■ TEXTE SOURCE ■
————

Pluie fine et glacée pour un hiver de fonte. Ah, ce gris partout ! Flaques pétrole sur l'asphalte, manteaux de deuil bouclés au col, et grisaille jusqu'au ciel plombé par-dessus les blocs de béton où s'accrochent les nuages. Les premières jonquilles pètent leur jaune détrempé dans le silence assourdissant d'une fin de messe. Ça cloche.

Il faut gagner sa vie. L'ami kiosquier vend en éclatant de rire la propagande dominicale, grasse comme le lard à barder les oies qui rôtissent dans les fours bénis des bourgeois. Ils en ont plein les mains : de la Une propre à recueillir les ordures, supplément couleur offert contre petite monnaie qui cliquette dans la paume. C'est qu'on prépare le casting de la prochaine élection à grand spectacle et les gueules des prétendants s'affichent en couverture des magazines.

————

■ CONSIGNES ■
1. Dans le texte source, relevez les trois éléments énumérés dans la phrase qui suit « Ah, ce gris partout ! ».
2. D'après le texte source, que vend l'ami kiosquier ?
3. Poursuivez le texte source à partir de sa dernière phrase, dans le même style.

■ DONNÉES FOURNIES ■
————

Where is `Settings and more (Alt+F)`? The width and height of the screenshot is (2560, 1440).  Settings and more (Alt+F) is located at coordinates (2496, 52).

————

■ RÉPONSES ■
1.
- Flaques pétrole sur l'asphalte
- Manteaux de deuil bouclés au col
- Grisaille jusqu'au ciel plombé par-dessus les blocs de béton où s'accrochent les nuages

2. Il vend la propagande dominicale.

3.
On croit bien les avoir déjà vues, ces sinistres trognes. Et que trop ! Histrions usés pour comédie de boulevard au scénario maintes fois rebattu, mais curriculum de vrais truands. On les croyait en taule, ou au moins au vert, on n'est pas si chiens pourvu qu'ils nous foutent enfin la paix. Mais les revoilà tels des morpions récidivants, tout fringants de vertu rafistolée, d'honneur mal rincé dans les eaux croupies d'une justice de classe qui n'expédie au trou que les désargentés. Toujours les mêmes tristes figures d'arrivistes, mafieux de la politique d'affaires, carriéristes au long cour, nageant depuis les langes dans le sens du courant qui mène du syndicat étudiant au ministère, énarques-éprouvettes grandis dans les couveuses de la République pour en faire des valets dociles et impuissants. Soixante-six millions de Français mais sempiternellement les même vingt têtards suffisamment imbus d'eux-mêmes pour ne pas se rendre compte qu'ils font vomir le peuple qu'ils n'ont jamais représenté.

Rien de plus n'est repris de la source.